On January 15, 2016, because of the "growing evidence of a link between Zika and microcephaly" the Centers for Disease Prevention and Control (CDC) issued a travel warning advising pregnant women to consider postponing travel to Brazil as well as the following countries and territories where Zika fever had been reported: Colombia, El Salvador, French Guiana, Guatemala, Haiti, Honduras, Martinique, Mexico, Panama, Paraguay, Suriname, Venezuela, and the Commonwealth of Puerto Rico. On January 20, the Ministry of Health of Chile published a health notice. On January 22, eight more countries and territories were added to the list of those affected: Barbados, Bolivia, Ecuador, Guadeloupe, Saint Martin, Guyana, Cape Verde, and Samoa.

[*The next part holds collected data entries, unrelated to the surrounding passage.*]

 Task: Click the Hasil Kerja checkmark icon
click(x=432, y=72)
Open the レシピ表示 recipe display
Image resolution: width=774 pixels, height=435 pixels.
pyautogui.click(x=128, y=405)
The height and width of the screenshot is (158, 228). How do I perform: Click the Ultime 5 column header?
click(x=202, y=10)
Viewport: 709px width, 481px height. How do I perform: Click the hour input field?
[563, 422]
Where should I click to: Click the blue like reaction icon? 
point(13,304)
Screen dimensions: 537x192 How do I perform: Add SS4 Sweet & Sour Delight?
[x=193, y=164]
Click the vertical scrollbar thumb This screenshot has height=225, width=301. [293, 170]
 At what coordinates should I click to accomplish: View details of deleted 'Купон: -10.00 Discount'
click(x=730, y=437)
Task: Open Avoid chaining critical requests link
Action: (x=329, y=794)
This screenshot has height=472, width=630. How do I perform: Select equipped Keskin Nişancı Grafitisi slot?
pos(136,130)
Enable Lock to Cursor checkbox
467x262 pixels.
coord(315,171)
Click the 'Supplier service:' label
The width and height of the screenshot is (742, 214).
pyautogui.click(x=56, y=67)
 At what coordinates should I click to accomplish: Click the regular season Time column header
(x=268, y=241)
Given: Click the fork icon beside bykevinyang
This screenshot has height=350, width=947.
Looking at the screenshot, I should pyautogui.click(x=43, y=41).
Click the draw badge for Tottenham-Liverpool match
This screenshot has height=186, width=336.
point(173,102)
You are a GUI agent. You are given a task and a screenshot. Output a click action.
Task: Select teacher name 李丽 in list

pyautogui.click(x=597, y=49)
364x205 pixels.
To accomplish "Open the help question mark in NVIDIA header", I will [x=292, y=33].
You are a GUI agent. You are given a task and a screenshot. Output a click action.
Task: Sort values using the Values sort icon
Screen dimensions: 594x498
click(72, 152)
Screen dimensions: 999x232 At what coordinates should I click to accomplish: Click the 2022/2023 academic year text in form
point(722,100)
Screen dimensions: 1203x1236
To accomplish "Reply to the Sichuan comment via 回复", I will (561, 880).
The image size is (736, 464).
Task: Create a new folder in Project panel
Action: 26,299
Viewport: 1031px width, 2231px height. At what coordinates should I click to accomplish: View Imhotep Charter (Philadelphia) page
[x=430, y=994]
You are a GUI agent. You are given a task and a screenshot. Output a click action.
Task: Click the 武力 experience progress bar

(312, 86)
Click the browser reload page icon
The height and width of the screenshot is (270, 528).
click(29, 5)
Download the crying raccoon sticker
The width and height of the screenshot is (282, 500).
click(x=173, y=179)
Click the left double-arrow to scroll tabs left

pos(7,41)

On February 1, Costa Rica and Nicaragua were added to the list, bringing the number of countries and territories affected to 28. The agency issued additional guidelines and suggested that women thinking about becoming pregnant consult with their physicians before traveling. Canada issued a similar travel advisory. Questions have been raised about the readability and effectiveness of the press releases issued by the WHO/PAHO, CDC, and the ministries of health of affected countries with the average readability of a press release by the WHO measured at 17.1 on the Flesch Kincaid grade level readability test.

On February 5, after the laboratory confirmation of a Zika virus infection in the U.S. in a non-traveler, which was linked to sexual contact with an infected partner, the CDC issued interim guidelines for prevention of sexual transmission of Zika virus for the United States. These guidelines recommend that men who reside in or have traveled to an area of active Zika virus transmission who have a pregnant partner should abstain from sexual activity or consistently and correctly use condoms during sex for the duration of the pregnancy. The guidelines recommend that pregnant women discuss any possible Zika exposure with their male partners. The guidelines recommend that non-pregnant women and their partners consider taking similar measures.

On February 8, CDC elevated its response efforts to a Level 1 activation, the highest response level at the agency. The CDC then issued a statement on February 23 further encouraging adherence to this guidance after 14 reports of possible sexual transmission of the virus were under investigation. A bill, Zika Authorization Plan Act of 2016 (H.R. 4562), was introduced in the second session of the United States 114th Congress by Representative Curt Clawson (R-FL) on February 12, 2016, aimed at reducing the spread of the virus.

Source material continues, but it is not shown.